• **What you have to do**
Among the lines below, count those that include "computer", and state the count alone.

• **Data for review**
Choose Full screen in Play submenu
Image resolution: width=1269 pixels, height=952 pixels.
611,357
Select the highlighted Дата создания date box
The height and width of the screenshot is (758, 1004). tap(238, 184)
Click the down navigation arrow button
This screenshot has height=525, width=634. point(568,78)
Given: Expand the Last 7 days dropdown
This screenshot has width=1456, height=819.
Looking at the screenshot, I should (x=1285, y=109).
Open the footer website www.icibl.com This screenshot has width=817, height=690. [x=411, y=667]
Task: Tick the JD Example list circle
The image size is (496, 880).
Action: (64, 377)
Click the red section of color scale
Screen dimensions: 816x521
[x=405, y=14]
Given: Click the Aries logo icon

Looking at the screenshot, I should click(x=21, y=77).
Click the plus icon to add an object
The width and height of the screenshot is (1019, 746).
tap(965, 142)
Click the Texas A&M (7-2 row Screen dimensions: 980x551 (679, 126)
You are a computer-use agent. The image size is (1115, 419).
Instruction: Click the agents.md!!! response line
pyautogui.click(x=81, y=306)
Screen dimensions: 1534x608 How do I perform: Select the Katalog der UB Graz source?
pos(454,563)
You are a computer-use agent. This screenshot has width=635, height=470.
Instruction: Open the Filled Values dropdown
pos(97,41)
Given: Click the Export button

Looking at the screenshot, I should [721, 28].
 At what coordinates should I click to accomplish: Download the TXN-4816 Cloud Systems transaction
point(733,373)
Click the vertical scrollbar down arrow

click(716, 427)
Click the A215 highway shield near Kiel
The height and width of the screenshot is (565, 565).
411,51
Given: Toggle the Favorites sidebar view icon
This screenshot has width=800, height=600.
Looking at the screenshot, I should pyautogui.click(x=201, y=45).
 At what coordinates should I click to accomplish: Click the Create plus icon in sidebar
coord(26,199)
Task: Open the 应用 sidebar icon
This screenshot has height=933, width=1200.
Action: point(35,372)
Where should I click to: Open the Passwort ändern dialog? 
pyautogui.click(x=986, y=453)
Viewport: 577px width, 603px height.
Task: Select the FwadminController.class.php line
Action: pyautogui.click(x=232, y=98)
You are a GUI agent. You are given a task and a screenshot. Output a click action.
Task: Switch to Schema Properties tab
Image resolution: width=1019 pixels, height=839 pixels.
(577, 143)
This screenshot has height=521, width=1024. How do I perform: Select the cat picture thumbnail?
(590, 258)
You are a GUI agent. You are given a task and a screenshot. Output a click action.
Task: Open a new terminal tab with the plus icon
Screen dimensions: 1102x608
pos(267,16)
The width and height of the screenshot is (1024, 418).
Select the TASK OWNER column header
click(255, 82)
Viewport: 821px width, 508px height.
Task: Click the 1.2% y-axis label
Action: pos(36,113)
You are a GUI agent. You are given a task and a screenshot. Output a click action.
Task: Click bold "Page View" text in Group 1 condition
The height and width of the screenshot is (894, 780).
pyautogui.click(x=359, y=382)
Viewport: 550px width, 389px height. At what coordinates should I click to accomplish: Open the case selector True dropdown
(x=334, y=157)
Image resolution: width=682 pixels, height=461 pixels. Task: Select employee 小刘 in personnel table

• **Exercise response**
2